▶ **What is expected**: Work out how many lines of the listing below contain the word "agent". Respond with that number only.

++++

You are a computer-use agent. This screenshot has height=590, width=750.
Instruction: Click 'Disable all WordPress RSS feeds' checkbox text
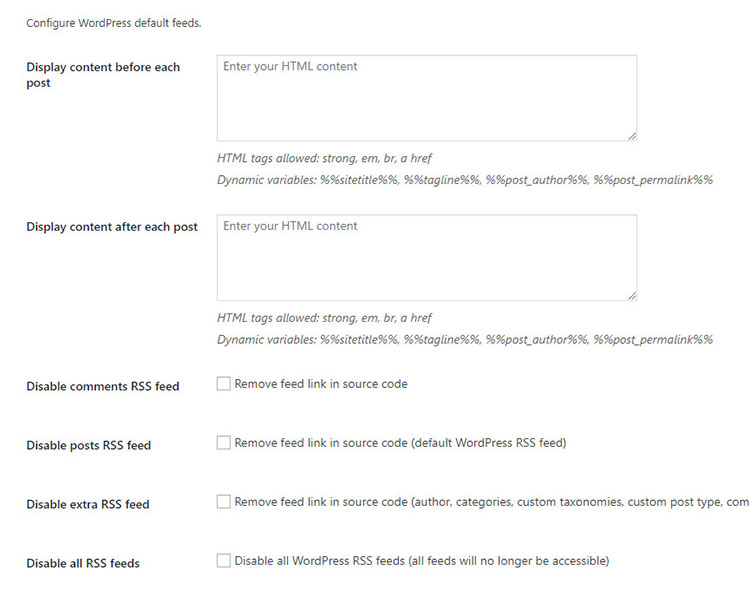point(421,561)
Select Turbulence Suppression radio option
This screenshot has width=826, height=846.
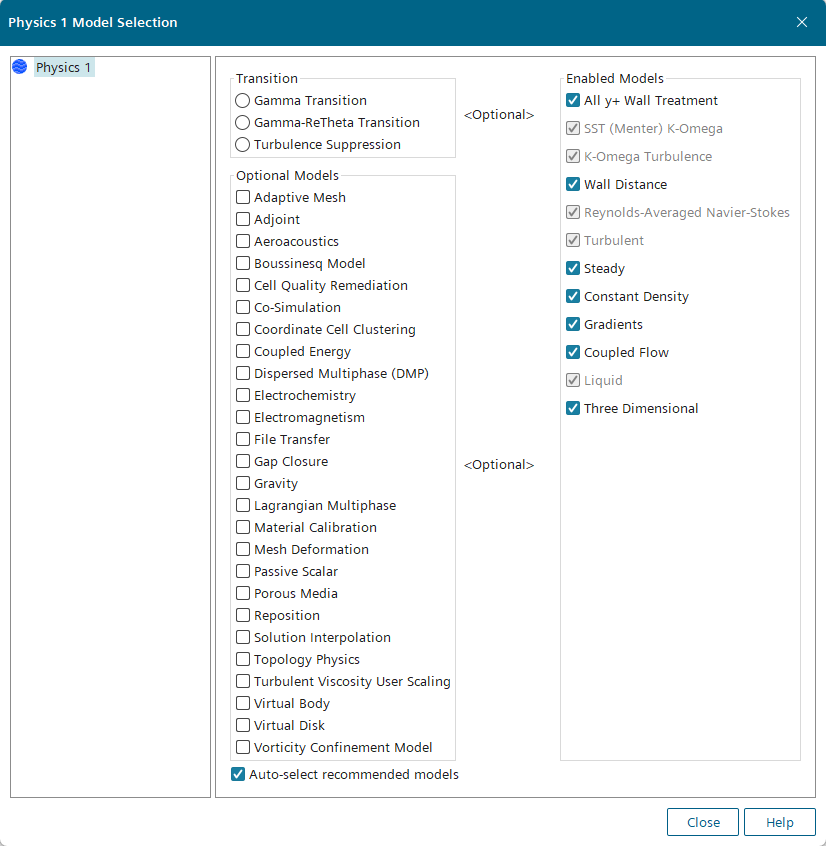pos(243,145)
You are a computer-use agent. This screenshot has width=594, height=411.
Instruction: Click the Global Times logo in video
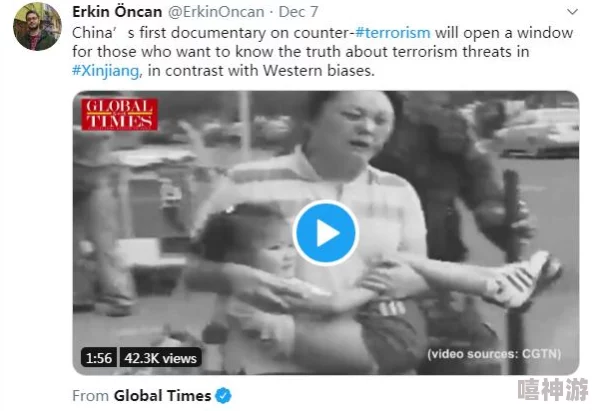(x=119, y=114)
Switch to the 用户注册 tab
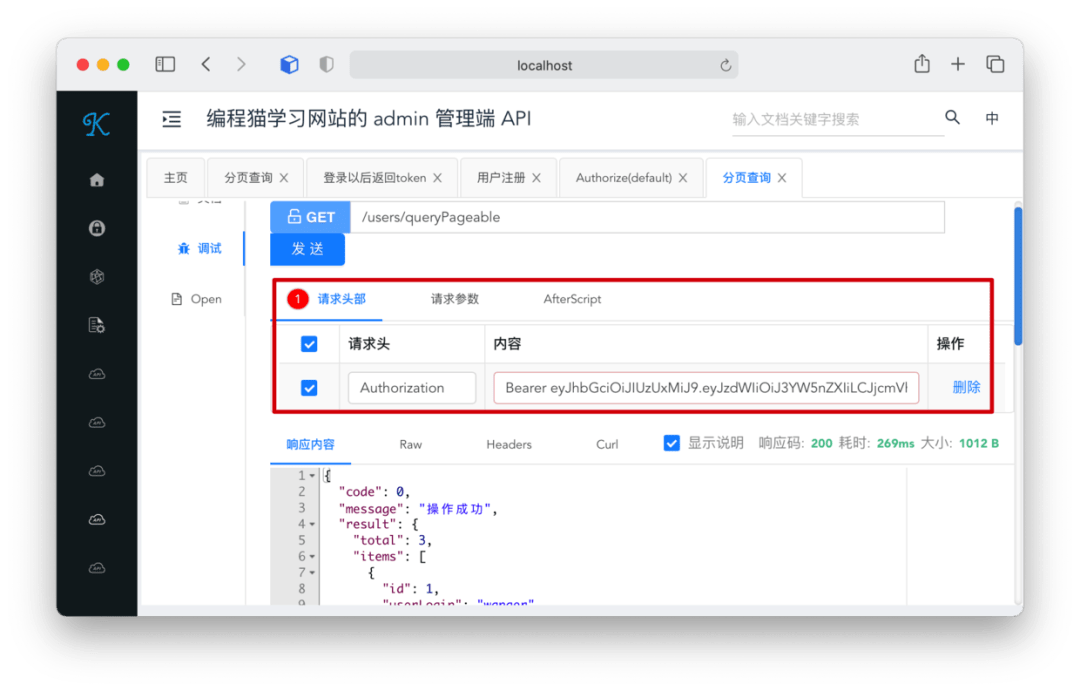 499,177
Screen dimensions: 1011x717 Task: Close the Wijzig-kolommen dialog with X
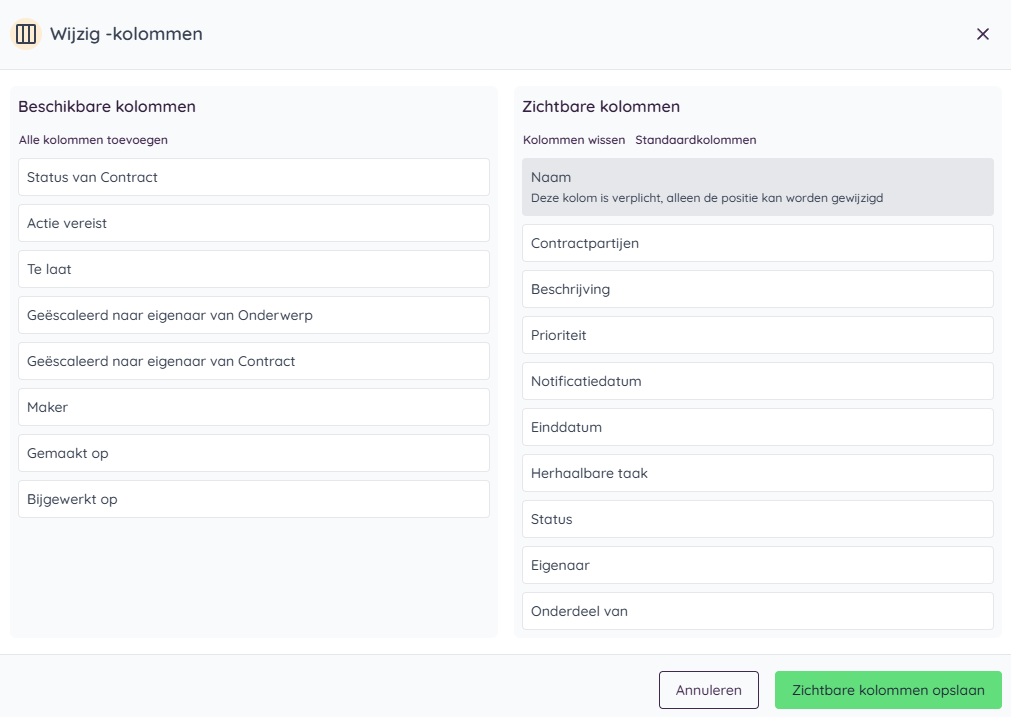click(x=982, y=34)
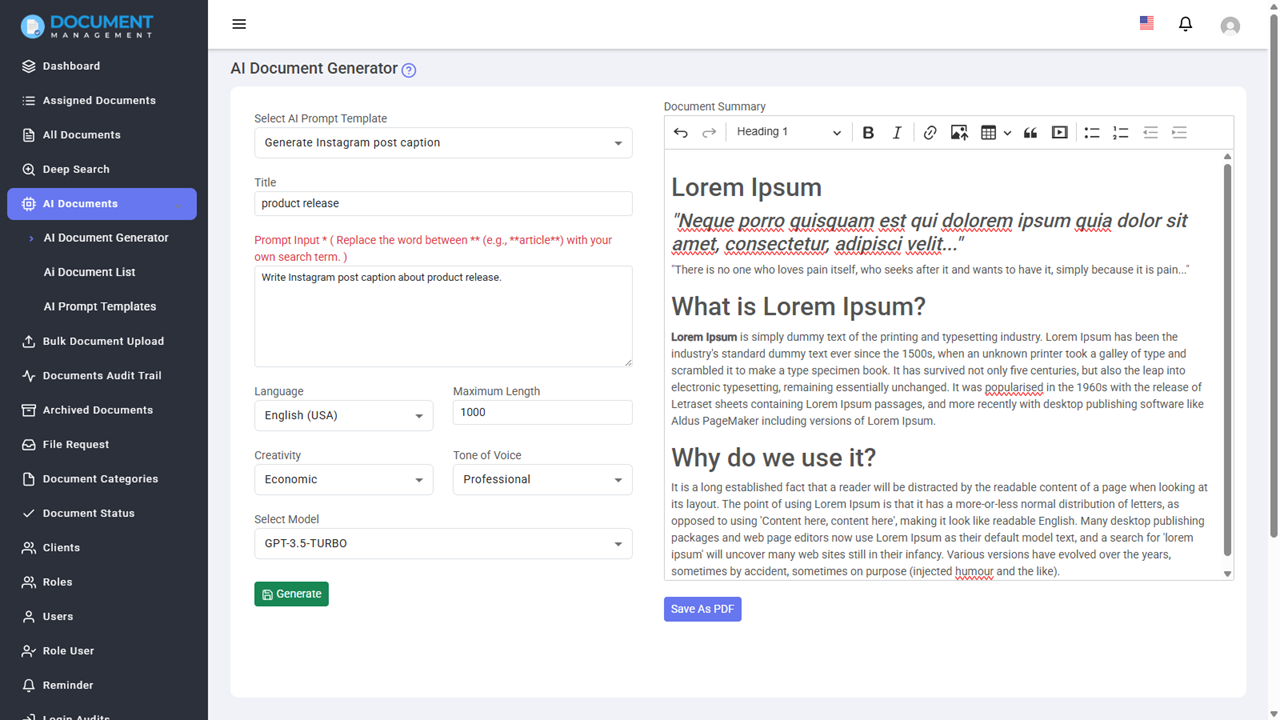The image size is (1280, 720).
Task: Click the green Generate button
Action: click(291, 594)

++++

▶ **Output for this task**: 2